Tuesday 17 September 2019

SO OIL PRICES DID JUMP OVER THE WEEKEND

I was wrong about oil prices in my last post.

So oil prices did jump over the weekend but were not reflected in the Oil-Price.net charts on Monday in Malaysia, which was still Sunday in the United States. I guess Oil-Price.net was off for the weekend

The prices of Brent Crude and West Texas Intermediate did jump as is shown in the latest screen cap below. 




I looked at another oil-price site - Oil Price.com which was active over the weekend and showed that the price of Brent Crude had jumped, though it had pulled back to U.S.$66.93 and it looks like the prices on Oil Price.com are more current, since the price of Brent Crude shown is delayed by 18 minutes. 

The price of Brent Crude is relevant to Malaysia, not oil prices on other indexes.




The site also has a chart showing the price of Brent Crude.



However, how long this this spike in oil prices will last is left to be seen, since like shares on stock markets, oil prices are also subject to market sentiment, which can be emotionally or opportunistically ("make a quick buck" traders) driven, hence erratic.

If the reduction in oil output from Saudi Arabia is soon made up for by output from other sources, then oil prices should stabilise and likely return to a more realistic market value.

Meanwhile, the share price of STAR Media Group has been on a downtrend





It closed at 55.5 Malaysian sen on Friday 13th September 2019. Notice the descending triangle indicated by the blue lines.


 
And here is the the price movement zoomed in.



As of today STAR's share price was down to 55.0 Malaysian sen


I bought one lot of STAR shares back in the 1990s at an Employees Share Option Scheme (ESOS) price of RM3.10 per share (or RM3,100 per lot of 1,000 shares), though I had sold them off in 2010 when the price was still pretty good but today - well it's become a penny stock.

This is a testimony to the future of news media and to the future of journalism as a viable paying career upon which journalists can make a living on.
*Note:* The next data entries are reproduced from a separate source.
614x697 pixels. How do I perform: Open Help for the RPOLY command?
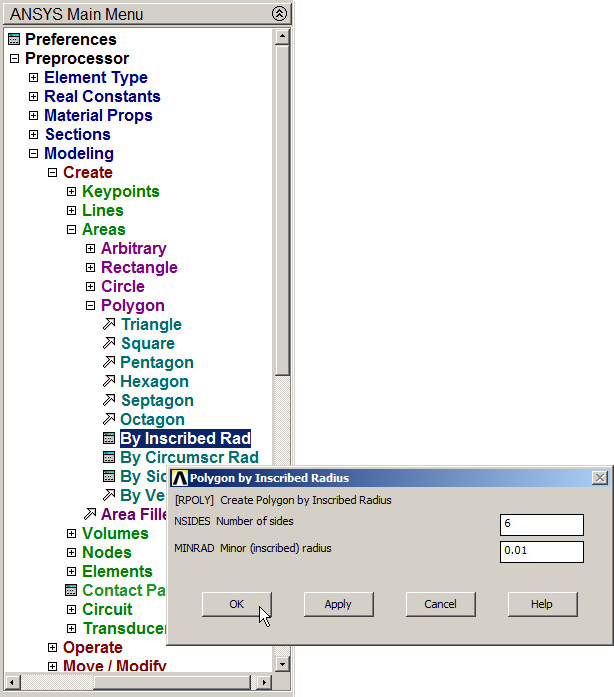[x=542, y=604]
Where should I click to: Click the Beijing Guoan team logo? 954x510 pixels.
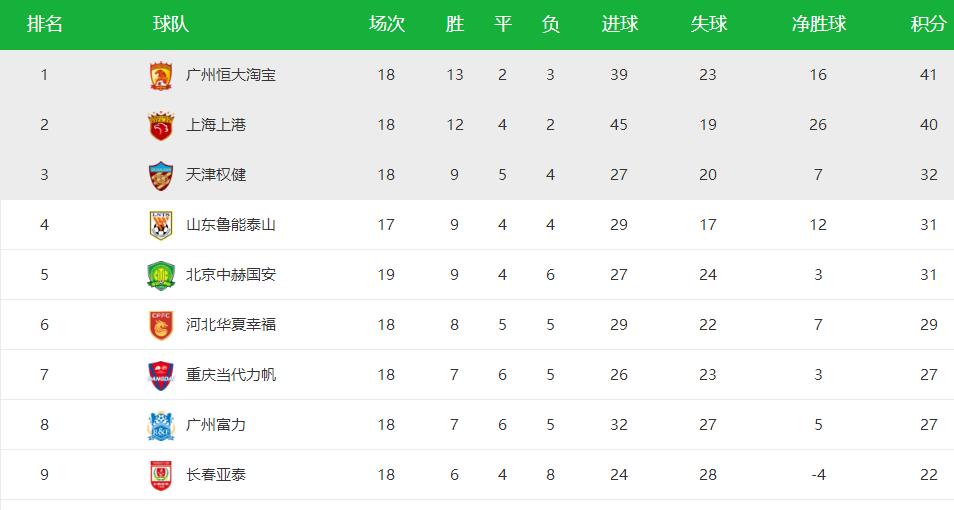(x=160, y=275)
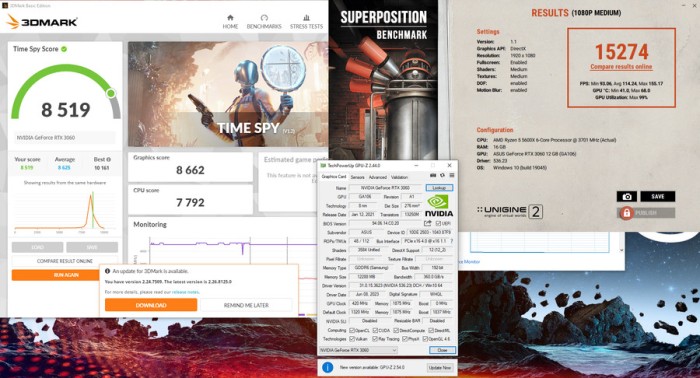Toggle the Ray Tracing checkbox
This screenshot has width=700, height=378.
[x=375, y=339]
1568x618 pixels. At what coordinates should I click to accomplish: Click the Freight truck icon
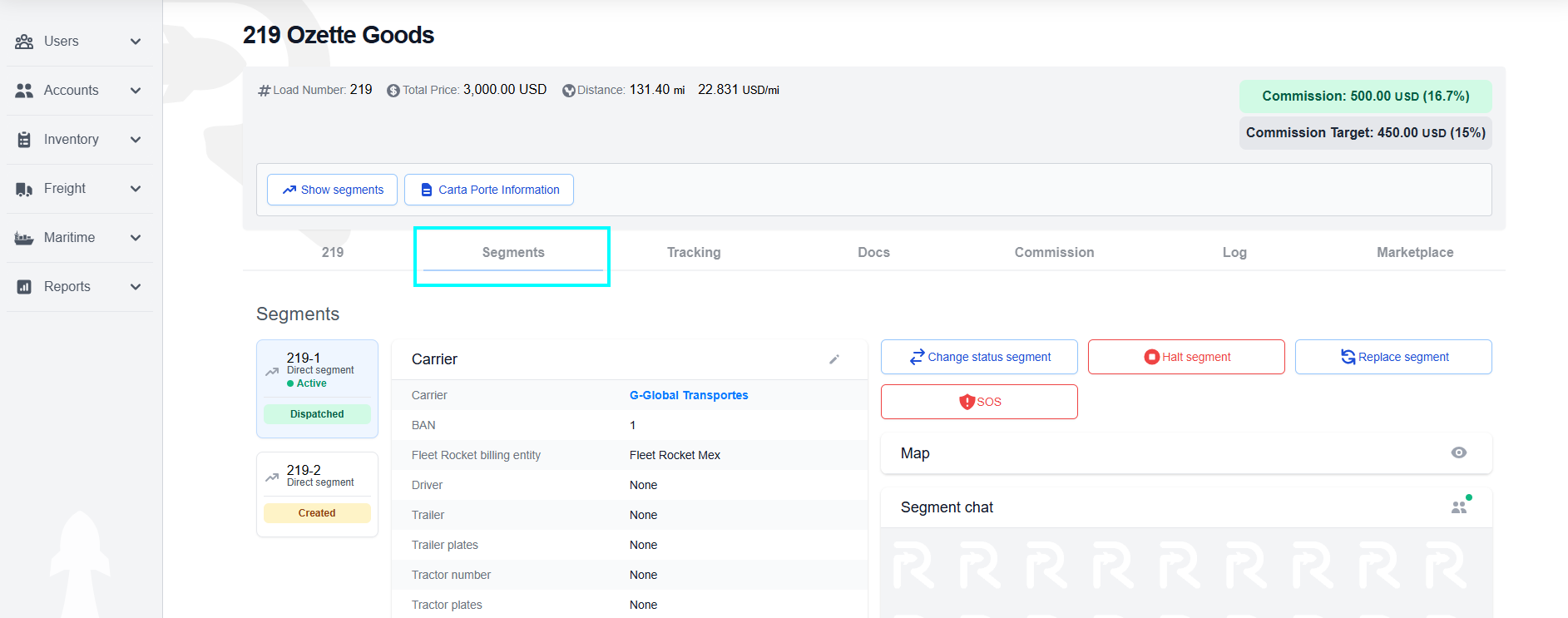coord(24,189)
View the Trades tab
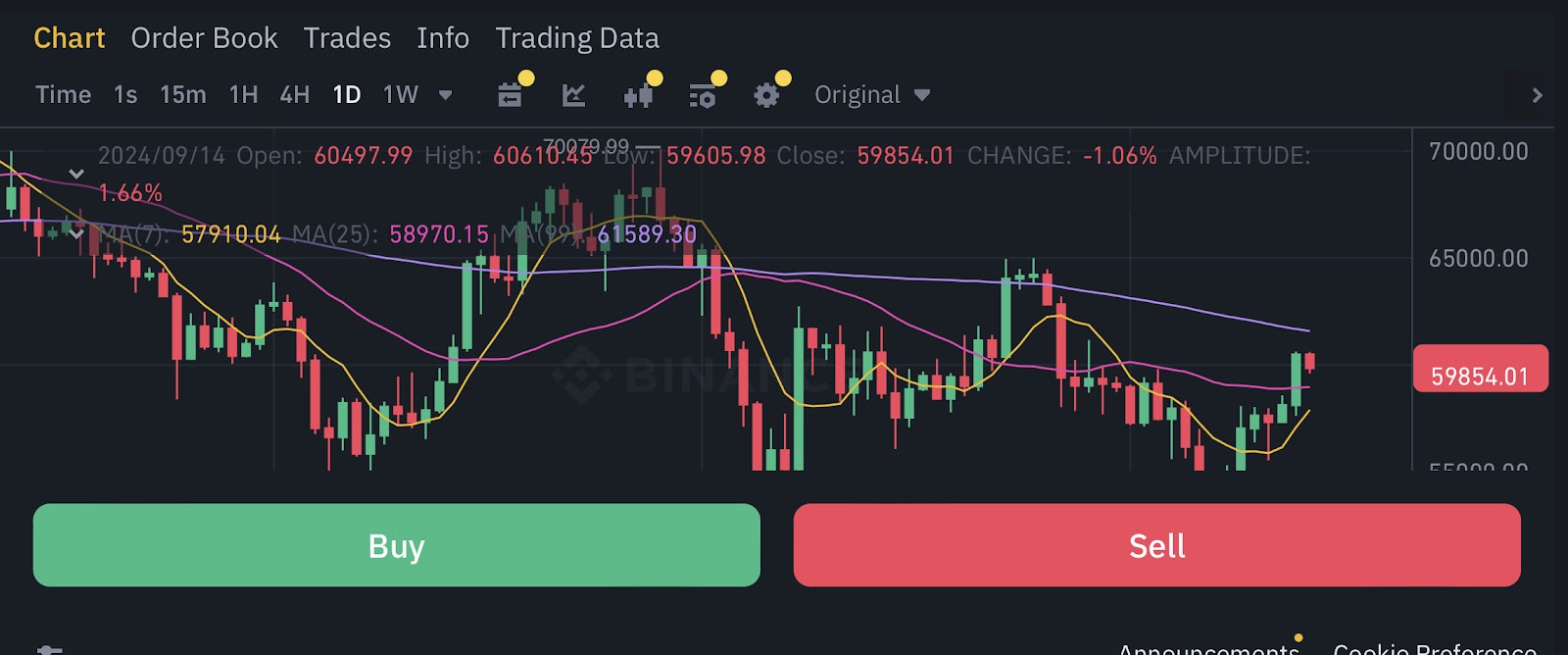The image size is (1568, 655). point(347,38)
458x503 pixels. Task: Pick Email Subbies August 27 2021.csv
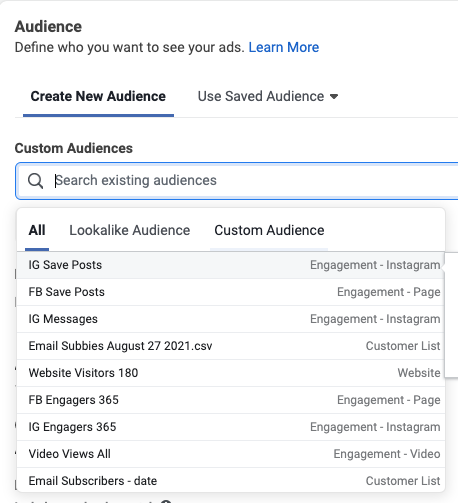point(231,346)
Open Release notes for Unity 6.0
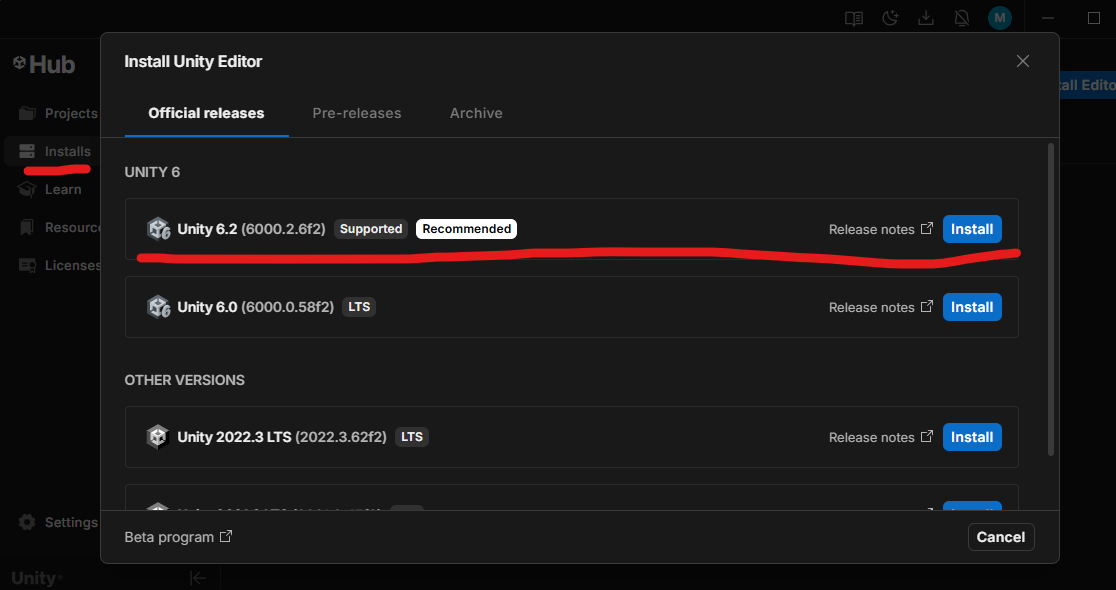The image size is (1116, 590). click(x=880, y=307)
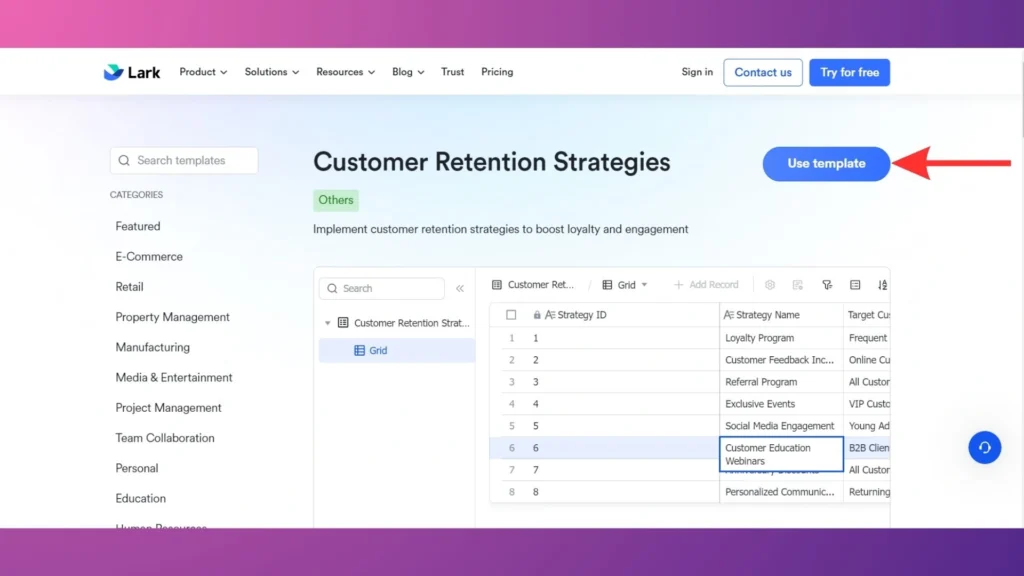Viewport: 1024px width, 576px height.
Task: Collapse the sidebar with double-chevron icon
Action: click(x=460, y=289)
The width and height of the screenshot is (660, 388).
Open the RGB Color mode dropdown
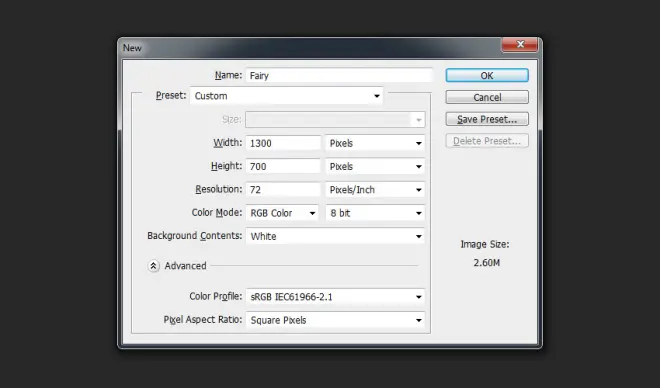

Basically, as media readership increasingly goes online and digital, advertsing revenue on online and digital media is much lower that print advertsing revenue, and with the general trend observed in the United States, for print advertsing revenue to decline at about 10 times as online and digital advertsing revenue are rising, it's not sustainable for media organisations and for the future of journalism as a viable paying career, especially when there is stiff competition for advertising revenue from Internet giants such as Google and Facebook, as you can see in the chart below showing the plight faced by newspapers in the US since 1999 when Internet penetration in the US enabled online and digital media to challenge newspapers for readership and advertisingrevenue.